I sat down with Claude and did a systematic analysis of all four commands. I reviewed the commands, the recent blog posts, fetched the Claude Code documentation on context management, and mapped every bottleneck. The shift from “context pressure” to “wall-clock time” as the primary constraint reframes every optimization opportunity.

Here’s what I found - the highest-impact changes are parallelization:

  • /commit: Quality gates (type-check and lint) run sequentially despite being independent read-only operations. Parallelizing them saves 20-30 seconds on every single commit. The simplify-then-review pipeline serializes two phases that could overlap. Batching Linear MCP calls from 6 serial round-trips to 2 parallel messages saves another 5-10 seconds.

  • /start: Ticket fetching, comment loading, and profile reading are three sequential MCP/file operations that could all run in the first parallel message. For simple tickets, nine task creations with dependency wiring add 4 seconds of overhead that’s rarely needed with 1M context.

  • /staging: Local validation runs tests then builds sequentially - that’s 40-60 seconds of unnecessary waiting since they operate on different output directories. Six sequential Sentry queries for post-deploy error checking could be one parallel dispatch.

  • /production: Sentry monitoring and smoke tests run back-to-back despite being completely independent. The environment health audit dispatches a full Sonnet subagent when a few curl commands would catch the same critical issues.

Total estimated savings across one full cycle - start a ticket, commit, stage, deploy: about 170 seconds. That’s meaningful when the cycle happens dozens of times per day.


A Quick Note About the Table of Contents Bug

If you read the first two posts in this series, you might have noticed the table of contents behaving strangely. I added a sticky sidebar TOC with auto-collapse - when you scrolled past a section, it would collapse to save space. The feature shipped and looked great in testing.

Then it created a scroll trap in Chrome.

The auto-collapse used an IntersectionObserver to watch heading elements. When you scrolled past a heading, the observer fired and collapsed a TOC section. But collapsing a section changed the page height, which shifted the scroll position, which triggered the observer again, which collapsed another section. The page would lock up in a feedback loop - the exact kind of bug that manual testing doesn’t catch because it only triggers at specific scroll positions with specific content lengths.
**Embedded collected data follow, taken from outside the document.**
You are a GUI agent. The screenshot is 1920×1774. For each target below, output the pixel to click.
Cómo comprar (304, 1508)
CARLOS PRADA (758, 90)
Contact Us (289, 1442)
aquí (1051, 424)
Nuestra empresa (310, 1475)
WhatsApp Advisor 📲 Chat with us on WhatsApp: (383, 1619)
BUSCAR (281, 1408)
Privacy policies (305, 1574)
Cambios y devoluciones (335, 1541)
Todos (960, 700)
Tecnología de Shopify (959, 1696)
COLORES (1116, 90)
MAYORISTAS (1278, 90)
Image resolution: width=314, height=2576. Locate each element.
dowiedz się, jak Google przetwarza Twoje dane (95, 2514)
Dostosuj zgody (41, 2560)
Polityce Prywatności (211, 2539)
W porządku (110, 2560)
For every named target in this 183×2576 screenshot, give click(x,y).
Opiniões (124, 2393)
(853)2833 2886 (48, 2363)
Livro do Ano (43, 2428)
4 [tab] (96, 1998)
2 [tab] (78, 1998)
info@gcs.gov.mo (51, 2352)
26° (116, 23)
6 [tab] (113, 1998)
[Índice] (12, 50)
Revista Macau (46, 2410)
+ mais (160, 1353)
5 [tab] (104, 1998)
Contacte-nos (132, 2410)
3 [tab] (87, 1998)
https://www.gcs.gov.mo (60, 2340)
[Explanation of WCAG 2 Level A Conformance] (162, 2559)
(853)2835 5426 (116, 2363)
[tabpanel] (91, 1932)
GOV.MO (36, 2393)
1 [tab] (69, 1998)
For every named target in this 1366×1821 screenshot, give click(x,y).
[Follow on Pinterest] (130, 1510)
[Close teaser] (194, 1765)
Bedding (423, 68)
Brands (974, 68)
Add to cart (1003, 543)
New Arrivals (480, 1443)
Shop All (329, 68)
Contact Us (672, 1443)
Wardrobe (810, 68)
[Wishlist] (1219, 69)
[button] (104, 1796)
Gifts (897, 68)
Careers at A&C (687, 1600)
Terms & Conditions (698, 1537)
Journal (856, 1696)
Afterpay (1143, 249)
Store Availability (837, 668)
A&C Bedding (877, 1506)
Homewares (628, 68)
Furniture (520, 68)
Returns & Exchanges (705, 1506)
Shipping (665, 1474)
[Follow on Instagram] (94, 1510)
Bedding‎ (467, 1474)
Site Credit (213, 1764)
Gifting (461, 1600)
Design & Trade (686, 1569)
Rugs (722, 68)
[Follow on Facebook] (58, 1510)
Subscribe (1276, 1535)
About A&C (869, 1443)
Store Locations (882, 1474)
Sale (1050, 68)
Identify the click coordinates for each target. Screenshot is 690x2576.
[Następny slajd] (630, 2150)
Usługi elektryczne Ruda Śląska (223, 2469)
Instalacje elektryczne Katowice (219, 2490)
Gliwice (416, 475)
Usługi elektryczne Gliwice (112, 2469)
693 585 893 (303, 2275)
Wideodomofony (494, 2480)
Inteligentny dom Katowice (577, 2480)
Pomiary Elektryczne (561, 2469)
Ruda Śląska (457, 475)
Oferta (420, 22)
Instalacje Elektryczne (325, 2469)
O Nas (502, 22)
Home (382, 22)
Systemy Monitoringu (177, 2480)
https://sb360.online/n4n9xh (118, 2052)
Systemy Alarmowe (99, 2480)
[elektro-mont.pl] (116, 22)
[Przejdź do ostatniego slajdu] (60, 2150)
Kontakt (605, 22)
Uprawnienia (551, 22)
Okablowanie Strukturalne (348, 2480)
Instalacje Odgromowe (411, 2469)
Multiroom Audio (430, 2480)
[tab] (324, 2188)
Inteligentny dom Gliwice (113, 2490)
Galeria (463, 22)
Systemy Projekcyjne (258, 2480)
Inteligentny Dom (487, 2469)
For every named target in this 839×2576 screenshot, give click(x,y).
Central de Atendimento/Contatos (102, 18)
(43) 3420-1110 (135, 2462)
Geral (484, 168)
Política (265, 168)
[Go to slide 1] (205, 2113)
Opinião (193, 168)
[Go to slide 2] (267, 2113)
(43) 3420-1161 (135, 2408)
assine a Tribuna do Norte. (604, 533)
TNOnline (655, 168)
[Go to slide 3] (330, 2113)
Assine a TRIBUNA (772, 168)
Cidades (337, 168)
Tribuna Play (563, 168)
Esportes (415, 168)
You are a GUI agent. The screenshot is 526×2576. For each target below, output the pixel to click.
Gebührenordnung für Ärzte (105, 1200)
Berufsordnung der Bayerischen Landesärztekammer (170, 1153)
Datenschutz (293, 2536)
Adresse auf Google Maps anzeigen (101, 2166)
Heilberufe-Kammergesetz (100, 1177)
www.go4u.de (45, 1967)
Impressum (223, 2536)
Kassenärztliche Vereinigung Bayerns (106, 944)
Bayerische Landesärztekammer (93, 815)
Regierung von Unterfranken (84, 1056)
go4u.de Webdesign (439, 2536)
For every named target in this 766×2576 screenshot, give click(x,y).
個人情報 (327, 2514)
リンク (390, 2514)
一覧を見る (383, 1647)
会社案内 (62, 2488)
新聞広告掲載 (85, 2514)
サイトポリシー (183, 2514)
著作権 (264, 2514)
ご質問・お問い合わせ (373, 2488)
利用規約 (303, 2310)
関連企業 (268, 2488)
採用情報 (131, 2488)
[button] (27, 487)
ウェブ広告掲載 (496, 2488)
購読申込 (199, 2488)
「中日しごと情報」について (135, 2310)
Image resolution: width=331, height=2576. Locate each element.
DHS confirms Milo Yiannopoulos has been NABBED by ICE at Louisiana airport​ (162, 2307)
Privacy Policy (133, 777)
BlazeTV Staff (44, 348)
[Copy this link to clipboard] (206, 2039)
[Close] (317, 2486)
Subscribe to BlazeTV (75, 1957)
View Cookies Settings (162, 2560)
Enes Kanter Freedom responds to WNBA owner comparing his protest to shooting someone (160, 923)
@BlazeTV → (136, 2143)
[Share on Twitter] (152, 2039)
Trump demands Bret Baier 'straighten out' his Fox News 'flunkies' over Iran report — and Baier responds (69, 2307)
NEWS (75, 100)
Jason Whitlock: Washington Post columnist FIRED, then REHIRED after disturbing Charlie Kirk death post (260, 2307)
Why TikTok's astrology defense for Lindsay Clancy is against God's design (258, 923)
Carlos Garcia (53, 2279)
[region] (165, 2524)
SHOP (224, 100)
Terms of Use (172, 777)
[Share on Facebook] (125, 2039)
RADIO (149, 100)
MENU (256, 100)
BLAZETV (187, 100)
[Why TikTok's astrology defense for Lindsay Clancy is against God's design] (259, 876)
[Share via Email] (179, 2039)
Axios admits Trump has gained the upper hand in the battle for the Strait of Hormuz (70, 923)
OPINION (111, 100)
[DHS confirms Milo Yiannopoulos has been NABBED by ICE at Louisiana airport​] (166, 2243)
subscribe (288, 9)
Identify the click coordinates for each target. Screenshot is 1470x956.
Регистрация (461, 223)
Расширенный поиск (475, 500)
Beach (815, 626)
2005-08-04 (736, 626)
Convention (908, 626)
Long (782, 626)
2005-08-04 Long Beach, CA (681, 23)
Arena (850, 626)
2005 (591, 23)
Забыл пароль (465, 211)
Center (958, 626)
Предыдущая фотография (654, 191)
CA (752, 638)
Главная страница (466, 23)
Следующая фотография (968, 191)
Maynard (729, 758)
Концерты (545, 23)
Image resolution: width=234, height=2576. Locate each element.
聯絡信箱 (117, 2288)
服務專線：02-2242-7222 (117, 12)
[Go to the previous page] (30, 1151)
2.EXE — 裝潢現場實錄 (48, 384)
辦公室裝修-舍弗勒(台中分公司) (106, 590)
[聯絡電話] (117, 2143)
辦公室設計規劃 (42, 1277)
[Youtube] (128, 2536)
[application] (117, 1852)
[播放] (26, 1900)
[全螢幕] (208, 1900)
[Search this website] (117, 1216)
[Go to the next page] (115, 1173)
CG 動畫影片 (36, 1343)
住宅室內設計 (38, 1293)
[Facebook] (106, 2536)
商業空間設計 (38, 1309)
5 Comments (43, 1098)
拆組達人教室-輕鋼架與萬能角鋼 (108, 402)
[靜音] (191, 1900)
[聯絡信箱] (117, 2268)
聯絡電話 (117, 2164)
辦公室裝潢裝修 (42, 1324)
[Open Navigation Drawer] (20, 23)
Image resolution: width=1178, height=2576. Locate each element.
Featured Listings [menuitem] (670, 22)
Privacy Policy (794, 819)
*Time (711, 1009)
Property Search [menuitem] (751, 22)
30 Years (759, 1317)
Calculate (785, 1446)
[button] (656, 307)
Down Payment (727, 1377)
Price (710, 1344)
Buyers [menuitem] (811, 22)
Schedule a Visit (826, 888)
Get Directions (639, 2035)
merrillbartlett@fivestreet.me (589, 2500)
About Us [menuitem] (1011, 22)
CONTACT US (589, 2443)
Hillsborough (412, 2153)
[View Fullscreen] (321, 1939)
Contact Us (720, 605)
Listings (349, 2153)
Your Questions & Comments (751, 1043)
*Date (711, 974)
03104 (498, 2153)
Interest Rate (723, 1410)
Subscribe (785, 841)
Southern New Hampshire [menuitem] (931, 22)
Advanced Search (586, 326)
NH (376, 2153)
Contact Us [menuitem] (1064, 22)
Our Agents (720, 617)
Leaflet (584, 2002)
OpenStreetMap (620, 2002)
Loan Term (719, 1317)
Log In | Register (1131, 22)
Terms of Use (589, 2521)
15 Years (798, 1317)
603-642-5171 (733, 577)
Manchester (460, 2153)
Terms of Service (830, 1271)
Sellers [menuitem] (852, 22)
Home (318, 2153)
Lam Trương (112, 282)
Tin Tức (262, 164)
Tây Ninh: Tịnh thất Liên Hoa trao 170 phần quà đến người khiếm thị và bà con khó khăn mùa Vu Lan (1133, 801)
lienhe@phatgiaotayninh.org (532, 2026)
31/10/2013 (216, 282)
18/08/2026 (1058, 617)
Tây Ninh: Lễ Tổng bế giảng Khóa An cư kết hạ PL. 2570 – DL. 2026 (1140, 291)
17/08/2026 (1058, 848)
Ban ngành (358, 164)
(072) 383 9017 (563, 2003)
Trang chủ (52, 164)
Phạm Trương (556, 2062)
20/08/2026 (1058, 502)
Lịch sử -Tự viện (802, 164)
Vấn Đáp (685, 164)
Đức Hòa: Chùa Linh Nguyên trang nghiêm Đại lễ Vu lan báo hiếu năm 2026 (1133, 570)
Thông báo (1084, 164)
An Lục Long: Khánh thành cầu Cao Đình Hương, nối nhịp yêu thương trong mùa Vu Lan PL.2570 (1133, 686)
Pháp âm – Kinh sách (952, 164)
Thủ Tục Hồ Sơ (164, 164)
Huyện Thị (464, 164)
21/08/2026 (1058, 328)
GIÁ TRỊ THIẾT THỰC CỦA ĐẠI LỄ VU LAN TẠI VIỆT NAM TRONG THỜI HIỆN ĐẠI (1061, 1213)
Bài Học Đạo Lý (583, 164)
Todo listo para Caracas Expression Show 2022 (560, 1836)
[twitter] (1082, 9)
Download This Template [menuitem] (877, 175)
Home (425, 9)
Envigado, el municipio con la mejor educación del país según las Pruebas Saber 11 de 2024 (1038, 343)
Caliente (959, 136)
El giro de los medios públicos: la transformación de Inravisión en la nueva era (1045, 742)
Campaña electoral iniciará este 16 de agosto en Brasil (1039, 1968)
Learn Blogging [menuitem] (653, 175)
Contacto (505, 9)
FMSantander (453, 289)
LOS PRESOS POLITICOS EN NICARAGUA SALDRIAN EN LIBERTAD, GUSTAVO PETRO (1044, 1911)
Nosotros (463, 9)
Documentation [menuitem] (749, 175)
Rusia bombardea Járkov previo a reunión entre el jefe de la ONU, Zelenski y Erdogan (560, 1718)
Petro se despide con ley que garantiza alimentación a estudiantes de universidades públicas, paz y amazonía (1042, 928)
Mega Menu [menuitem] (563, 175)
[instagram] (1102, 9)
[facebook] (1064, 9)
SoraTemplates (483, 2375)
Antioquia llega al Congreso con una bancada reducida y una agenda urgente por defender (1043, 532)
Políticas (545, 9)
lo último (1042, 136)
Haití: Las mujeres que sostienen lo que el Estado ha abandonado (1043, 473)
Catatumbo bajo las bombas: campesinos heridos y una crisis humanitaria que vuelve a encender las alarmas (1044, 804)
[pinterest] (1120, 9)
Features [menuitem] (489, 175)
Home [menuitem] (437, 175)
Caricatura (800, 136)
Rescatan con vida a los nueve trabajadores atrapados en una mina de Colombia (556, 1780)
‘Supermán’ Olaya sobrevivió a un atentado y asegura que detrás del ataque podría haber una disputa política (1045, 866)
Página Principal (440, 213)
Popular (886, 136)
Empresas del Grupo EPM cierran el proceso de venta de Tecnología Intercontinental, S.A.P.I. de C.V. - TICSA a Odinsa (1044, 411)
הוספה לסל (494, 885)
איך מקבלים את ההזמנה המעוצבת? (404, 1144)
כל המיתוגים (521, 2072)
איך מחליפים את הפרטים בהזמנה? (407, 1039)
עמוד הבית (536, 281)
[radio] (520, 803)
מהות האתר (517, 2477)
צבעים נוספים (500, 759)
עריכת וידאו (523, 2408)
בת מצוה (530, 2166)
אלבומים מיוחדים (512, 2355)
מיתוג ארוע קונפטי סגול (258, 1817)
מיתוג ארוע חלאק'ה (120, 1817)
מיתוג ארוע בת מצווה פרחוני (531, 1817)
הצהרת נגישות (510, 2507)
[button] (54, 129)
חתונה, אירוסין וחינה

I tried fixing the observer logic twice. The first fix added a debounce. The second fix tracked whether the collapse was user-initiated versus observer-initiated. Both reduced the frequency but didn’t eliminate the loop. The third fix was the right one: I removed auto-collapse entirely. The TOC stays expanded. It’s less clever and completely reliable.

This is the kind of bug that slips through because the feature worked perfectly in the happy path. I tested it with short posts and long posts, scrolled up and down, clicked TOC links. The feedback loop only appeared with specific combinations of heading density, viewport height, and scroll speed. An automated scroll test or a longer manual session would have caught it - but I was excited about the feature and shipped it fast.

The lesson is one I keep relearning: the clever version of a feature is rarely the right version. A static table of contents does everything users need. The auto-collapse was solving a non-problem.


What’s Next

Four posts, one per command. Each will cover the analysis, the implementation changes, performance measurements, and what the 1M context window specifically enables. The order follows the dependency chain:

  1. /commit - the highest-impact optimizations (parallel quality gates, collapsed review pipeline)
  2. /start - parallel ticket fetching, reduced checkpointing
  3. /staging - parallel test+build, parallel Sentry queries
  4. /production - parallel verification, slimmer health audit

The theme across all four is the same: the 200K context window made reliability the primary engineering challenge. Elaborate recovery mechanisms, defensive checkpointing, aggressive context delegation to subagents. With 1M tokens, reliability is largely solved by having enough room. The engineering challenge shifts to speed - and speed comes from parallelism.